David Schmid nominates Slavoj Žižek for Secretary of Culture.
Dear President-Elect Obama,
In the past few months, you’ve received a lot of advice, and doubtless you’ll receive a lot more in the months and years to come. Let me improve the ratio of useful to useless advice by recommending that you appoint Slavoj Žižek as the USA’s first ever Secretary of Culture.
Apart from dramatically improving America’s reputation with the rest of the world, this appointment has several other advantages, some of which are so obvious that they barely need commenting upon. Can’t sleep at night? Go down to the White House kitchen for milk and cookies and you’ll probably find Žižek at the table, writing and ready to talk about anything—and I do mean anything. Faced with someone asking you how your administration differs from previous administrations? Simply point out that Žižek is a member of your cabinet, and even the most hostile questioner will lapse into stunned, chastened silence.

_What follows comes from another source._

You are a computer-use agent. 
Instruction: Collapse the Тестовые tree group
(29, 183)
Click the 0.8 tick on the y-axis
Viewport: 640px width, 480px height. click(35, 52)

In the remainder of this letter, however, I want to draw your attention to some other, less obvious benefits that come from Žižek’s presence in your administration, all of which have to do with his value as a symptom. A symptom of what, you ask? Of your desire to keep thinking, a desire that you will understandably feel a need to repress as soon as your inauguration is completed. Don’t get me wrong. You are obviously a thoughtful person, especially compared to the members of the House of Bush, where thought has been at its lowest ebb for many years. But the Presidency has been construed as the place of action par excellence, and sometimes you will instead need to follow Zizek’s advice: “Faced with a disaster over which we have no real influence, people will often say, stupidly, ‘Don’t just talk, do something!’ Perhaps, lately, we have been doing too much. Maybe it is time to step back, think and say the right thing.”